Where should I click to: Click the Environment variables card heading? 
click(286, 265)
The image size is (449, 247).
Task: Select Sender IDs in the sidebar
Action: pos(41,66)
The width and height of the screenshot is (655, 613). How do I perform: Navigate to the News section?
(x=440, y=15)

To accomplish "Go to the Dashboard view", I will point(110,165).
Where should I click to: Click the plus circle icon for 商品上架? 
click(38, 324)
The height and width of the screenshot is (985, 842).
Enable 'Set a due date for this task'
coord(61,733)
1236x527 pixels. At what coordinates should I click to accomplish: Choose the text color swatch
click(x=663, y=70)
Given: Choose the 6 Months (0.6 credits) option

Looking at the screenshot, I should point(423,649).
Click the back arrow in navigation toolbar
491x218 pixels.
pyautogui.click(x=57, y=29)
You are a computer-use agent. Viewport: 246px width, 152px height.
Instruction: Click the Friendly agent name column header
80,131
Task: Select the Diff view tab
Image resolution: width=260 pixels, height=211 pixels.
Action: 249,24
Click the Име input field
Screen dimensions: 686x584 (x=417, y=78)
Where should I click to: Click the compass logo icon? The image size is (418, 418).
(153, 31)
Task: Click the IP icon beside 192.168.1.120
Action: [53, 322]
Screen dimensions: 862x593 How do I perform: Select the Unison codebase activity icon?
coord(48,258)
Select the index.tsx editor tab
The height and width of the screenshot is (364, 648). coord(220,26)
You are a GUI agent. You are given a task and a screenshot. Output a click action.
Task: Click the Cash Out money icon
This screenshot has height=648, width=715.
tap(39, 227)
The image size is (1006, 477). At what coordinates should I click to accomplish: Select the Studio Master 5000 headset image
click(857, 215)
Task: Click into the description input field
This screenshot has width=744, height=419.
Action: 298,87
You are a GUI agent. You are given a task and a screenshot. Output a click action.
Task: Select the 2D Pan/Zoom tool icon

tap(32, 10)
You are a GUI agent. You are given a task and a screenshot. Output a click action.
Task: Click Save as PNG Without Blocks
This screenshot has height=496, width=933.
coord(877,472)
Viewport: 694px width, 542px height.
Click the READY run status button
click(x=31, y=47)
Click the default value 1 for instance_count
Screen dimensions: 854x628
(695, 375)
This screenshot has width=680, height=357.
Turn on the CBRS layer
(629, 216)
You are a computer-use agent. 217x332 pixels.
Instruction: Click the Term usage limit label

* * * *

What is required
Write every line of the records above as a JSON list of strings, one string per line, omitting blank lines.

Answer below
[
  "Where should I click to: Click the Environment variables card heading? ",
  "click(286, 265)",
  "The image size is (449, 247).",
  "Task: Select Sender IDs in the sidebar",
  "Action: pos(41,66)",
  "The width and height of the screenshot is (655, 613). How do I perform: Navigate to the News section?",
  "(x=440, y=15)",
  "To accomplish \"Go to the Dashboard view\", I will point(110,165).",
  "Where should I click to: Click the plus circle icon for 商品上架? ",
  "click(38, 324)",
  "The height and width of the screenshot is (985, 842).",
  "Enable 'Set a due date for this task'",
  "coord(61,733)",
  "1236x527 pixels. At what coordinates should I click to accomplish: Choose the text color swatch",
  "click(x=663, y=70)",
  "Given: Choose the 6 Months (0.6 credits) option",
  "Looking at the screenshot, I should point(423,649).",
  "Click the back arrow in navigation toolbar",
  "491x218 pixels.",
  "pyautogui.click(x=57, y=29)",
  "You are a computer-use agent. Viewport: 246px width, 152px height.",
  "Instruction: Click the Friendly agent name column header",
  "80,131",
  "Task: Select the Diff view tab",
  "Image resolution: width=260 pixels, height=211 pixels.",
  "Action: 249,24",
  "Click the Име input field",
  "Screen dimensions: 686x584 (x=417, y=78)",
  "Where should I click to: Click the compass logo icon? The image size is (418, 418).",
  "(153, 31)",
  "Task: Click the IP icon beside 192.168.1.120",
  "Action: [53, 322]",
  "Screen dimensions: 862x593 How do I perform: Select the Unison codebase activity icon?",
  "coord(48,258)",
  "Select the index.tsx editor tab",
  "The height and width of the screenshot is (364, 648). coord(220,26)",
  "You are a GUI agent. You are given a task and a screenshot. Output a click action.",
  "Task: Click the Cash Out money icon",
  "This screenshot has height=648, width=715.",
  "tap(39, 227)",
  "The image size is (1006, 477). At what coordinates should I click to accomplish: Select the Studio Master 5000 headset image",
  "click(857, 215)",
  "Task: Click into the description input field",
  "This screenshot has width=744, height=419.",
  "Action: 298,87",
  "You are a GUI agent. You are given a task and a screenshot. Output a click action.",
  "Task: Select the 2D Pan/Zoom tool icon",
  "tap(32, 10)",
  "You are a GUI agent. You are given a task and a screenshot. Output a click action.",
  "Task: Click Save as PNG Without Blocks",
  "This screenshot has height=496, width=933.",
  "coord(877,472)",
  "Viewport: 694px width, 542px height.",
  "Click the READY run status button",
  "click(x=31, y=47)",
  "Click the default value 1 for instance_count",
  "Screen dimensions: 854x628",
  "(695, 375)",
  "This screenshot has width=680, height=357.",
  "Turn on the CBRS layer",
  "(629, 216)",
  "You are a computer-use agent. 217x332 pixels.",
  "Instruction: Click the Term usage limit label"
]